[Entries on locating words and elements]
┌────────

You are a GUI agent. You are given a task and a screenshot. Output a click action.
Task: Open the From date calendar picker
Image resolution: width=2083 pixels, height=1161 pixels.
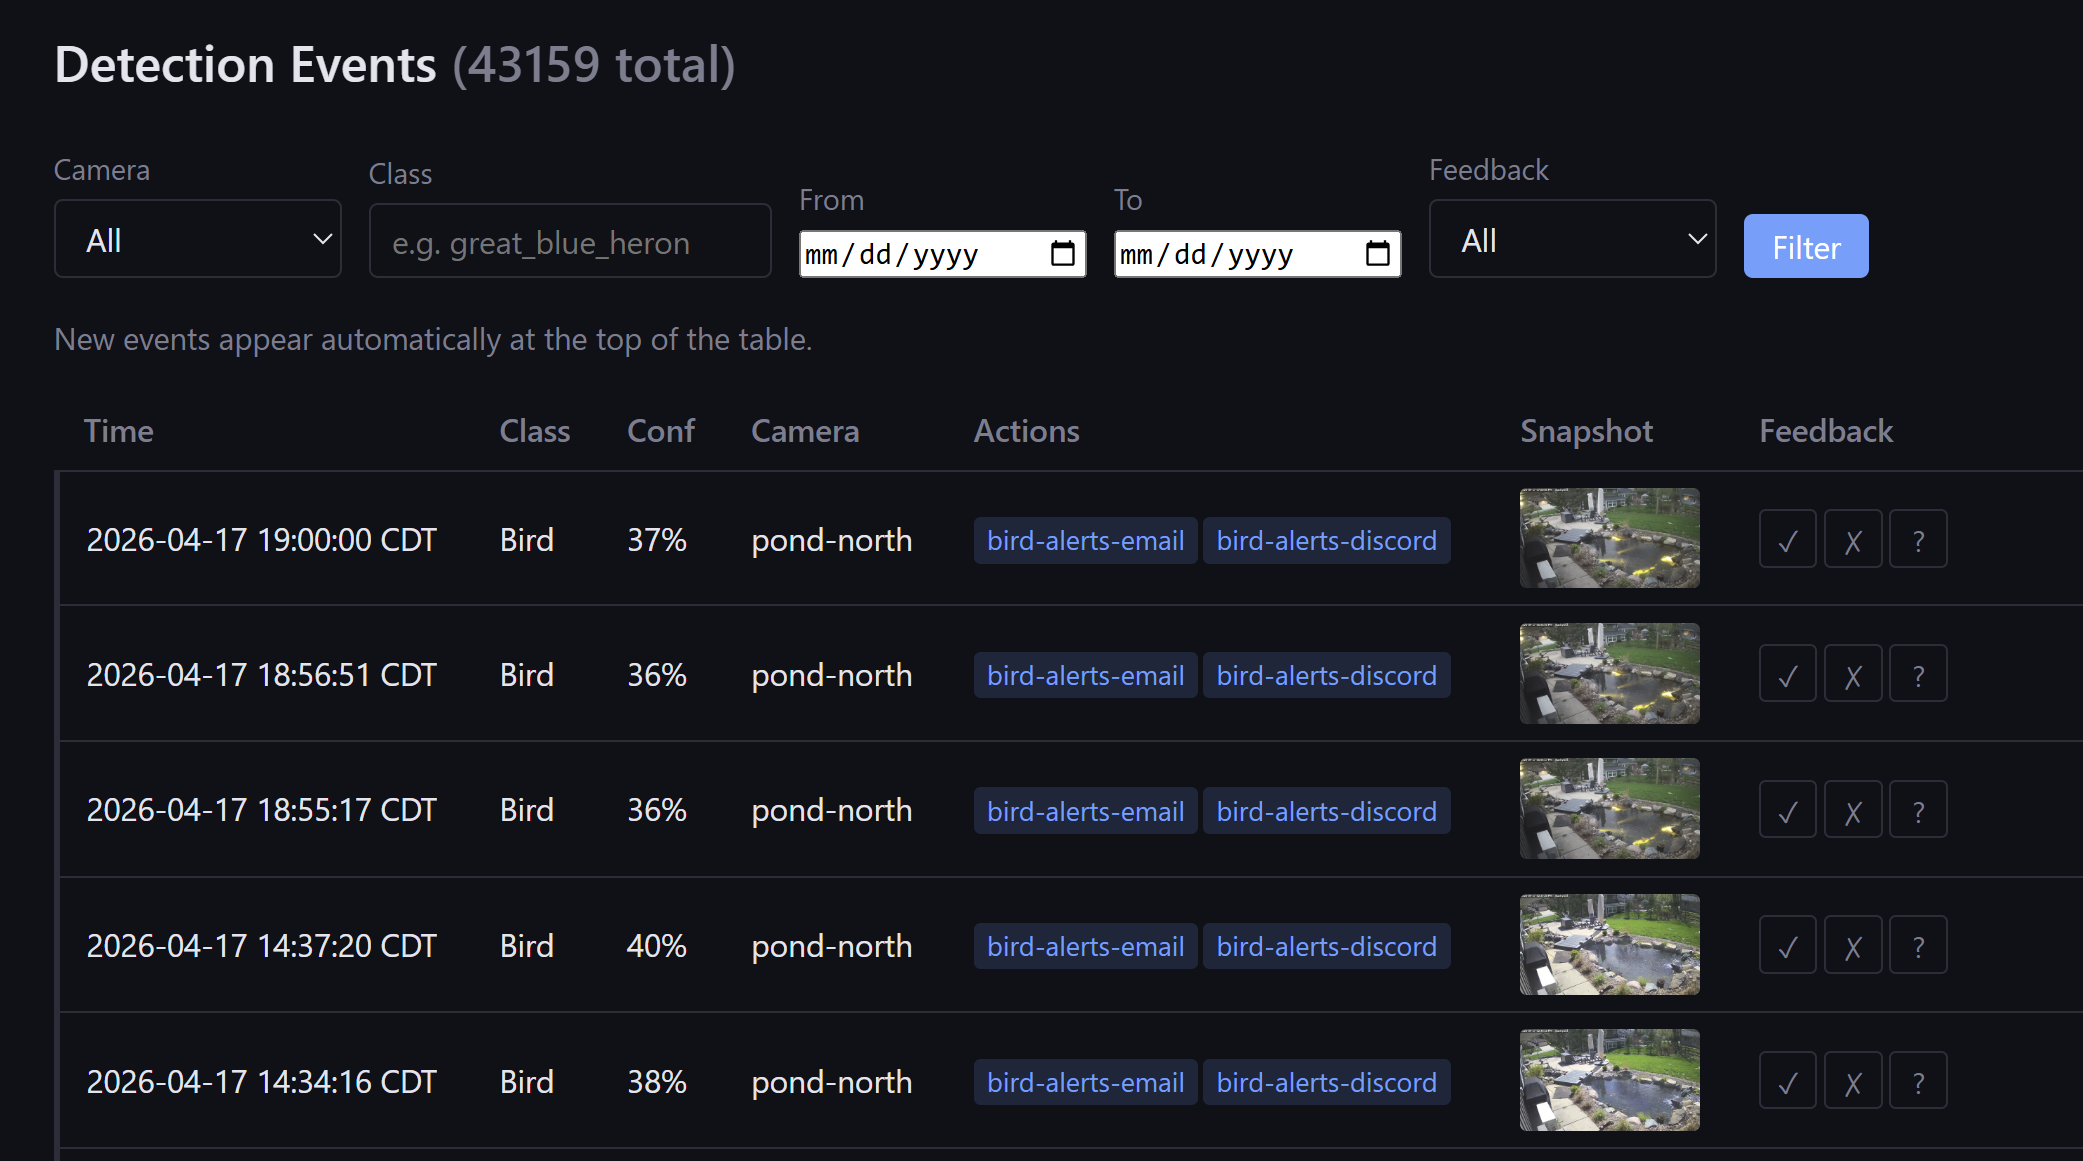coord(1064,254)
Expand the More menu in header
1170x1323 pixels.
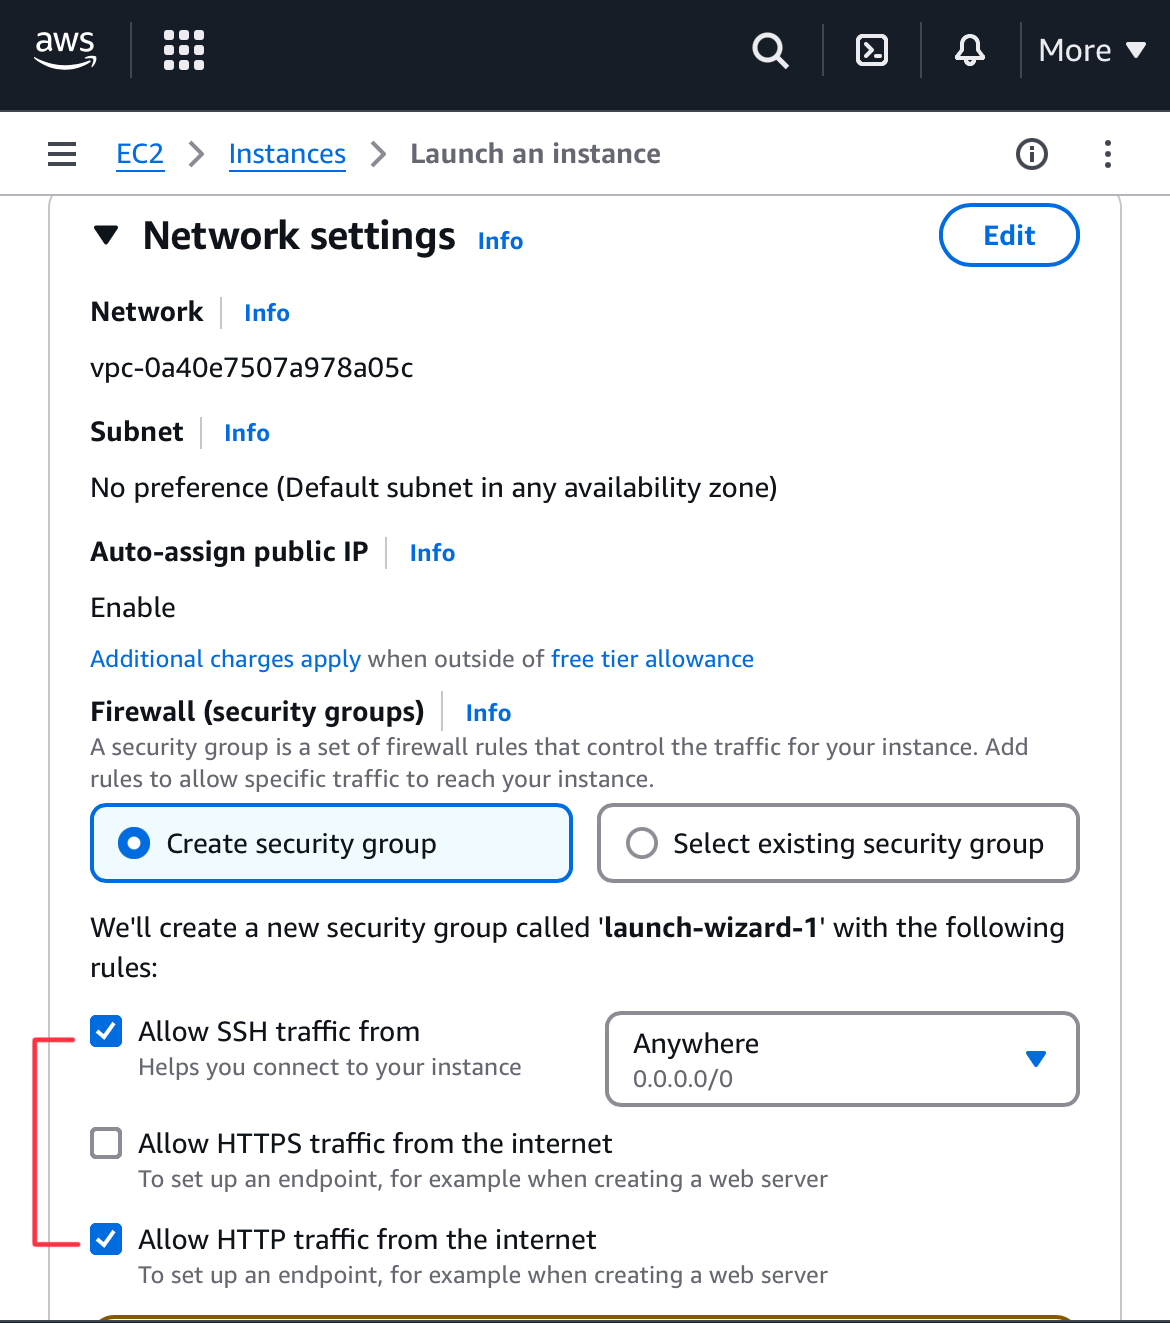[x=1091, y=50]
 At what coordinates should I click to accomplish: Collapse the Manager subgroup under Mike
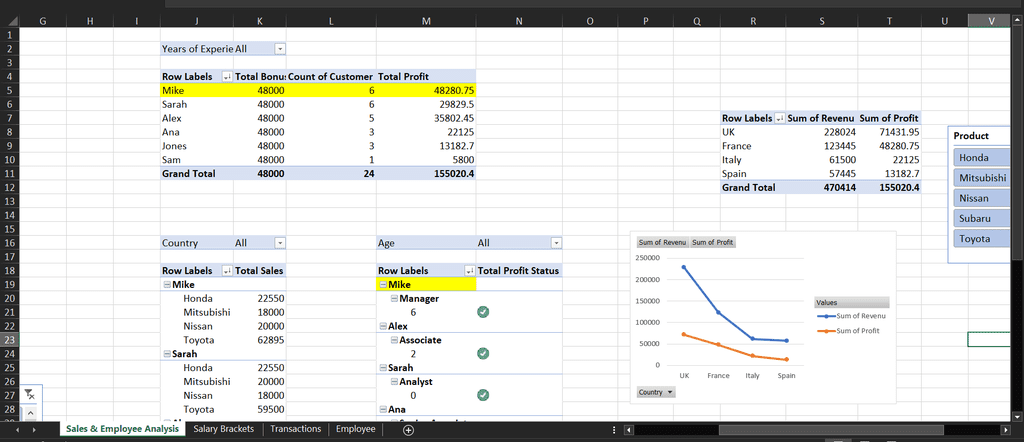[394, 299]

└────────
┌────────

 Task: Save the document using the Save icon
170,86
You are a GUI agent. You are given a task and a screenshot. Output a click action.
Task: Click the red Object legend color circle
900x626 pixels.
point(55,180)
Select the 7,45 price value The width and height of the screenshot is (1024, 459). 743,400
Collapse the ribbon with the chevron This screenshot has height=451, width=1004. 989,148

└────────

* _PROBLEM_
Rewrite the records from the line with "Select the 7,45" up to and including the line with "Collapse the ribbon", substituting "toolbar" for "ribbon" and keeping everything else the same.

* _ANSWER FOR THE TASK_
Select the 7,45 price value The width and height of the screenshot is (1024, 459). 743,400
Collapse the toolbar with the chevron This screenshot has height=451, width=1004. 989,148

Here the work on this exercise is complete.